Osmotic energy represents a widespread and reliable source of renewable energy with minimal daily variability. The key technological bottleneck for osmotic electricity is that membranes must combine highly efficient ion rectification and high ionic flux with long-term robustness in seawater. Here, we show that nanocomposite membranes with structural organization inspired by soft biological tissues with high mechanical and transport characteristics can address these problems. The layered membranes engineered with molecular-scale precision from aramid nanofibers and BN nanosheets simultaneously display high stiffness and tensile strength even when exposed to repeated pressure drops and salinity gradients. The total generated power density over large areas exceeded 0.6 W m⁻² and was retained for as long as 20 cycles (200 h), demonstrating exceptional robustness.
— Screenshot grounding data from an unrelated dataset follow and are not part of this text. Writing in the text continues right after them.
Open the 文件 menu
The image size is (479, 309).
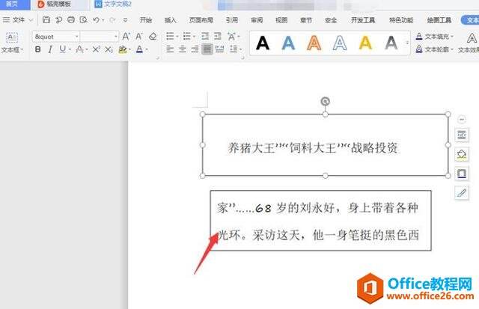click(x=18, y=20)
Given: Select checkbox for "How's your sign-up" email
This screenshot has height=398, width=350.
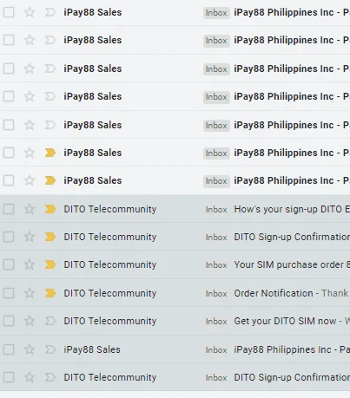Looking at the screenshot, I should tap(9, 209).
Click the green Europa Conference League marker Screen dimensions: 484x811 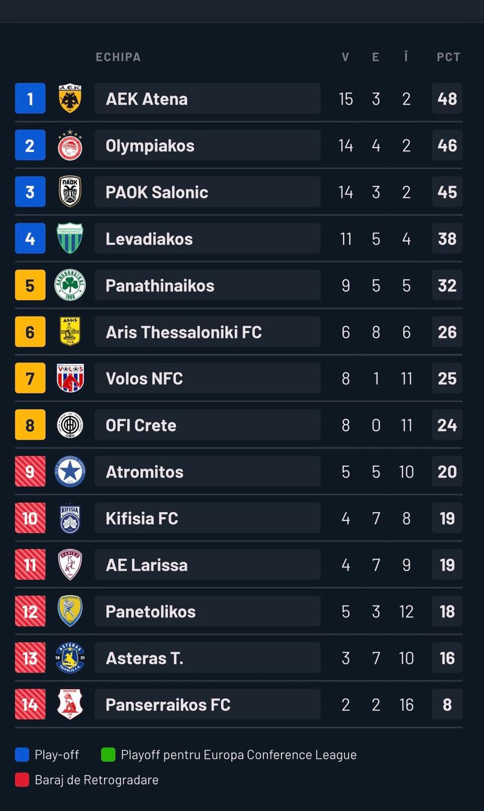[x=109, y=755]
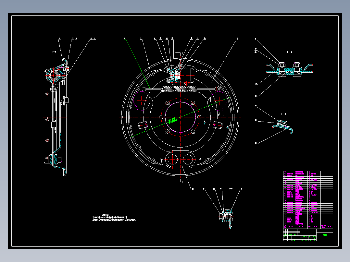Image resolution: width=350 pixels, height=262 pixels.
Task: Select the magenta parts list table
Action: coord(308,198)
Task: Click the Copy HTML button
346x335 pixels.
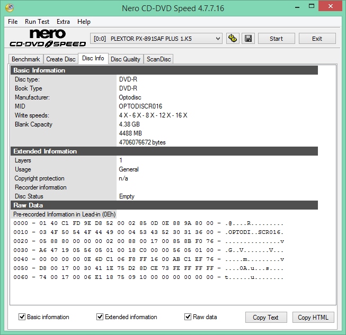Action: click(313, 318)
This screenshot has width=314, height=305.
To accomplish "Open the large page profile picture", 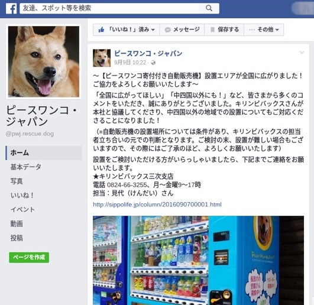I will click(x=44, y=61).
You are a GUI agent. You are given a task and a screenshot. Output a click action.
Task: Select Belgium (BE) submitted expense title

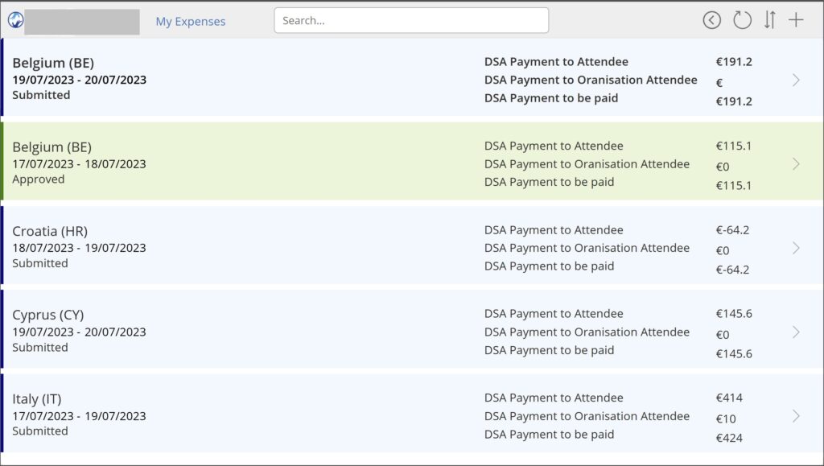[53, 63]
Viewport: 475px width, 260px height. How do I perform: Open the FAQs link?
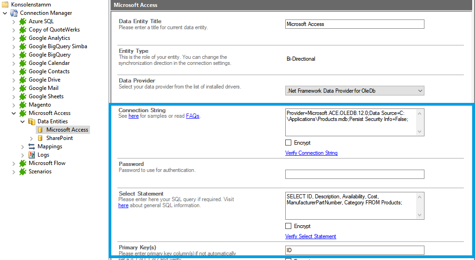[x=193, y=116]
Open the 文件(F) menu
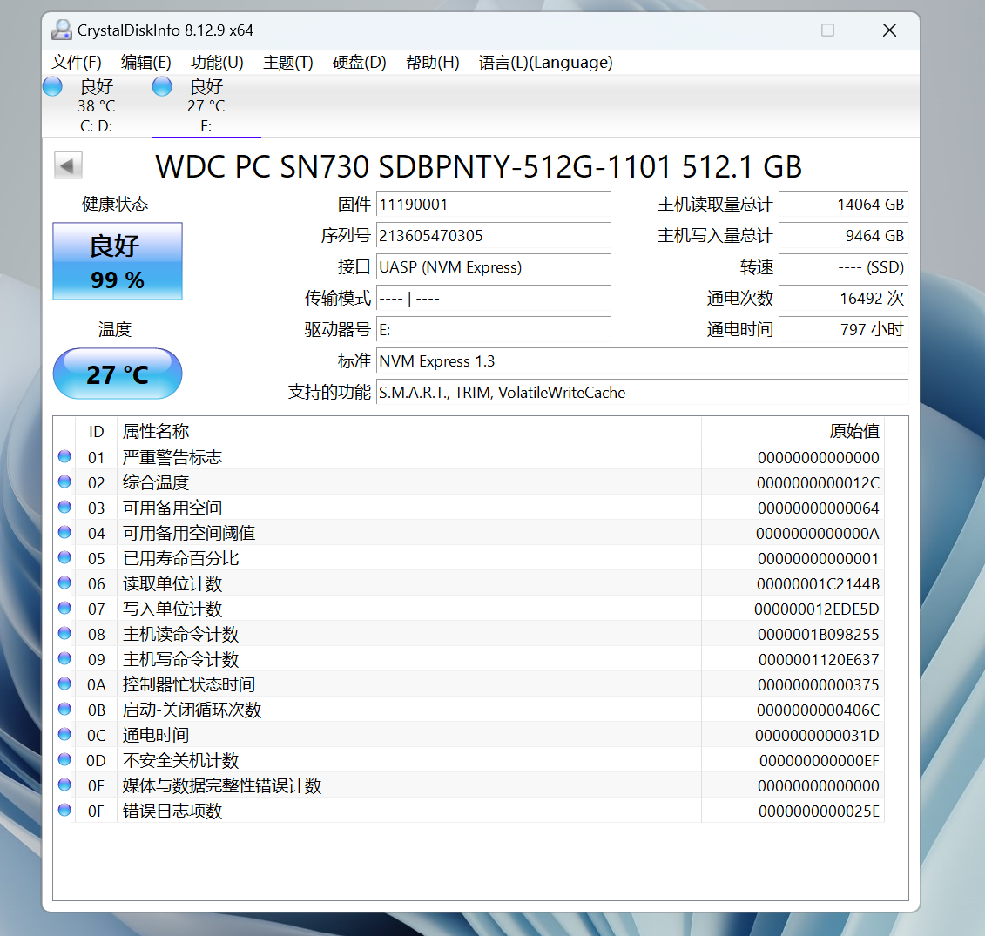The image size is (985, 936). pyautogui.click(x=77, y=63)
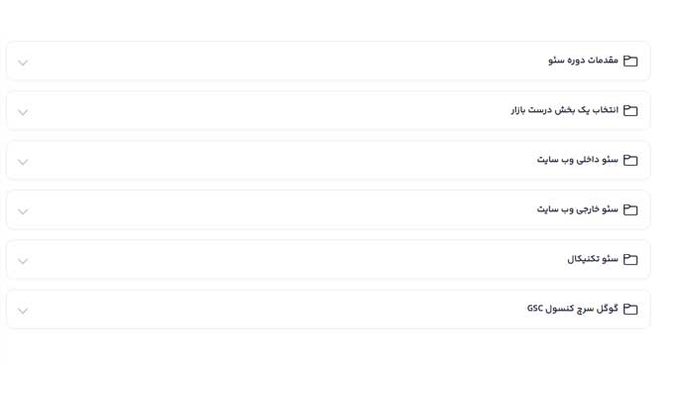Toggle the سئو تکنیکال section chevron

[x=23, y=261]
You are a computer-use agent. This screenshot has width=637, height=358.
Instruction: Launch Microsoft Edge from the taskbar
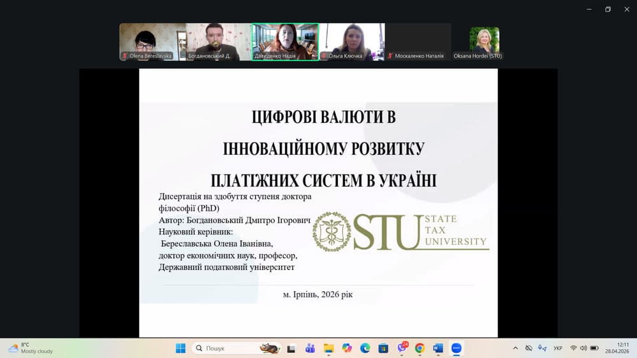coord(365,348)
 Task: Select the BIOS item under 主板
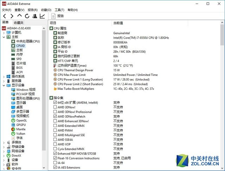click(x=19, y=68)
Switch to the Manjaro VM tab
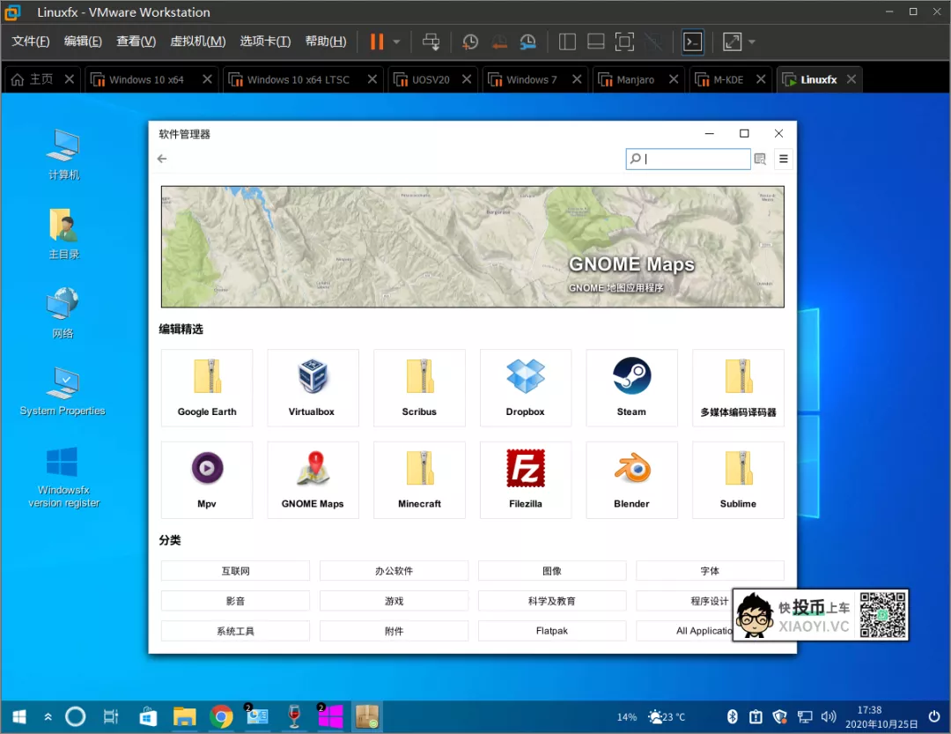The width and height of the screenshot is (951, 734). (x=635, y=79)
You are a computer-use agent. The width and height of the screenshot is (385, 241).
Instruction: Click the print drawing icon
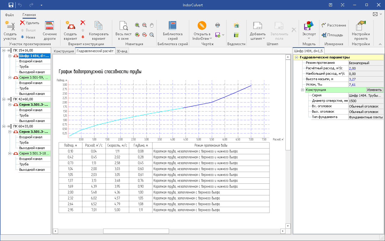[x=217, y=25]
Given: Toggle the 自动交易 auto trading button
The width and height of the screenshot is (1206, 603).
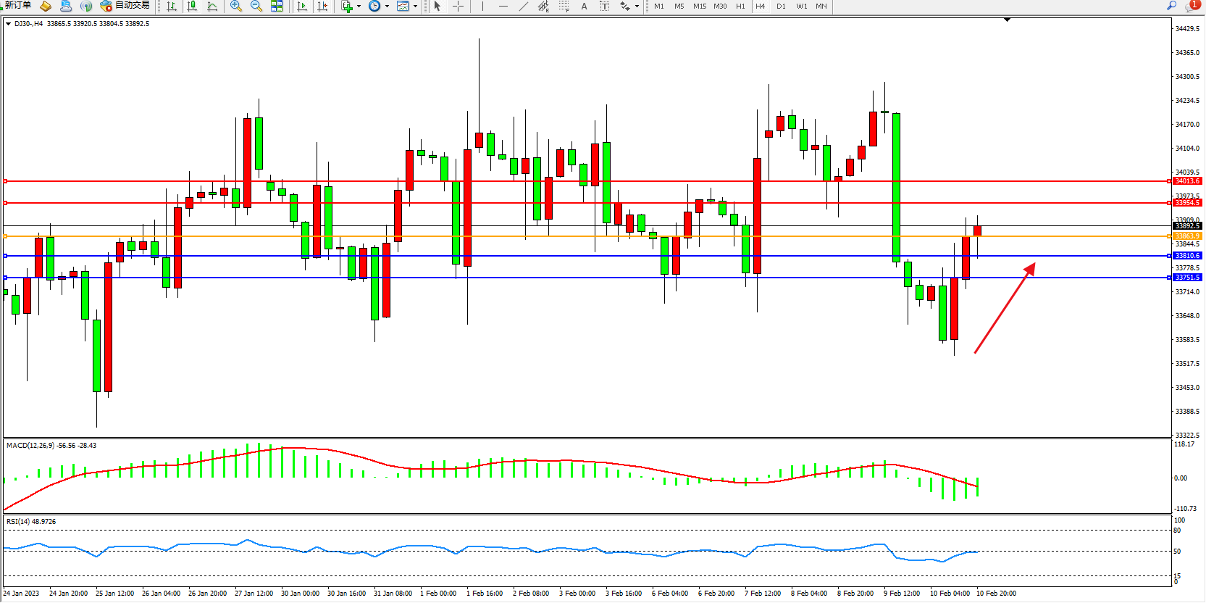Looking at the screenshot, I should point(125,6).
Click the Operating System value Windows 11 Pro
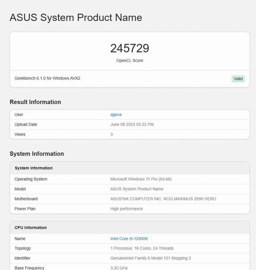Screen dimensions: 256x270 pyautogui.click(x=141, y=179)
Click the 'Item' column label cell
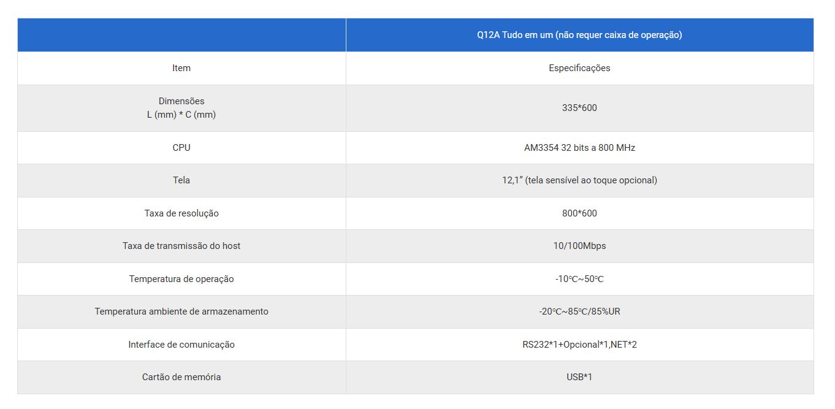835x409 pixels. [181, 68]
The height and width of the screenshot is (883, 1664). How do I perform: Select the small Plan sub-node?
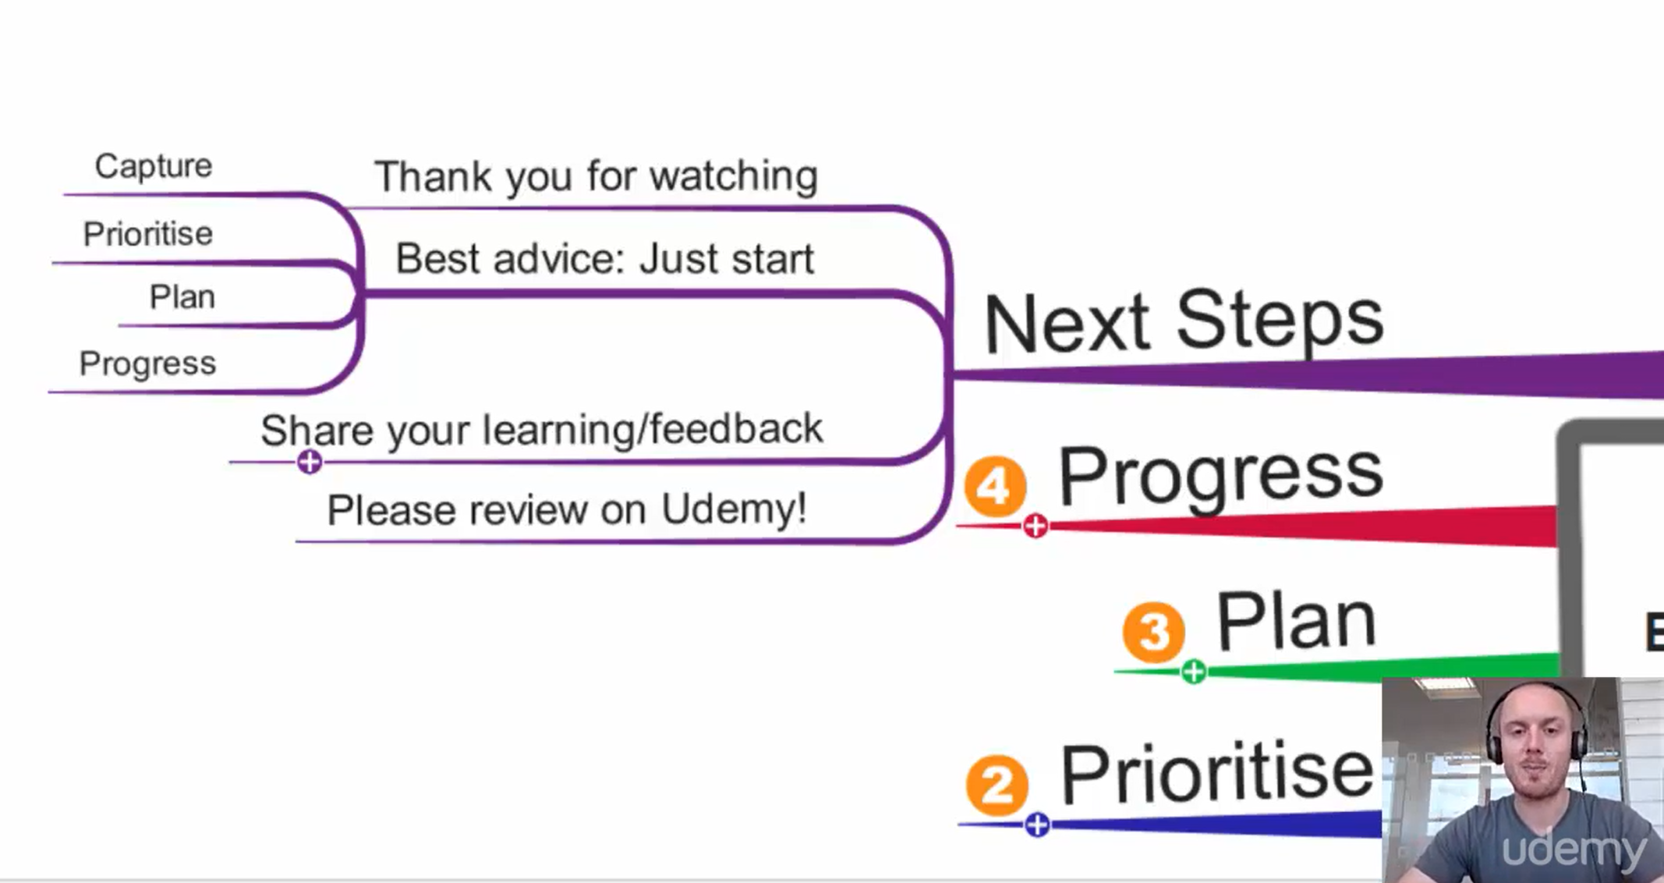pyautogui.click(x=182, y=297)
Furthermore, the membranes showed high performance in osmotic energy harvesting in unprecedentedly wide ranges of temperature (0°C–95°C) and pH (2.8–10.8) essential for the economic viability of osmotic energy generators.

渗透能代表了广泛且可靠的可再生能源，每日变化最小。渗透电的关键技术瓶颈是，膜必须将高效的离子整流和高的离子通量与海水的长期耐用性结合起来。在这里，我们显示了具有高机械和运输特性的柔软生物组织所激发的具有结构组织的纳米复合膜可以解决这些问题。由芳族聚酰胺纳米纤维和BN纳米片以分子级精度设计的分层膜，即使暴露于反复的压降和盐度梯度下，也同时显示出高的刚度和拉伸强度。大面积的总发电密度超过0.6 W m ^-2并保留了长达20个周期（200小时），证明了其出色的鲁棒性。此外，该膜在前所未有的宽范围温度（0°C–95°C）和pH（2.8–10.8）范围内表现出高性能的渗透能，这对于渗透能发生器的经济可行性至关重要。